**PROBLEM TO SOLVE**
Among the entries below, tally each line in which the word "Follow" is found, then state the tally alone.

Source records:

[Start of section]

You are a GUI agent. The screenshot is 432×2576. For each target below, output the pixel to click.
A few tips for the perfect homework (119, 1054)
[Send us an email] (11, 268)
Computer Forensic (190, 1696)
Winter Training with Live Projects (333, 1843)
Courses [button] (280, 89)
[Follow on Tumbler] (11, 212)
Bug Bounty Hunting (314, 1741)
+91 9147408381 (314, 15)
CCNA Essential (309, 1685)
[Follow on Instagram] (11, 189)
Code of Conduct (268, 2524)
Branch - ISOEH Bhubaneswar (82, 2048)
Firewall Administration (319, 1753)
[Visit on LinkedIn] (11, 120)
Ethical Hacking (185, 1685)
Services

[End of section]

**ANSWER TO THE PROBLEM**
2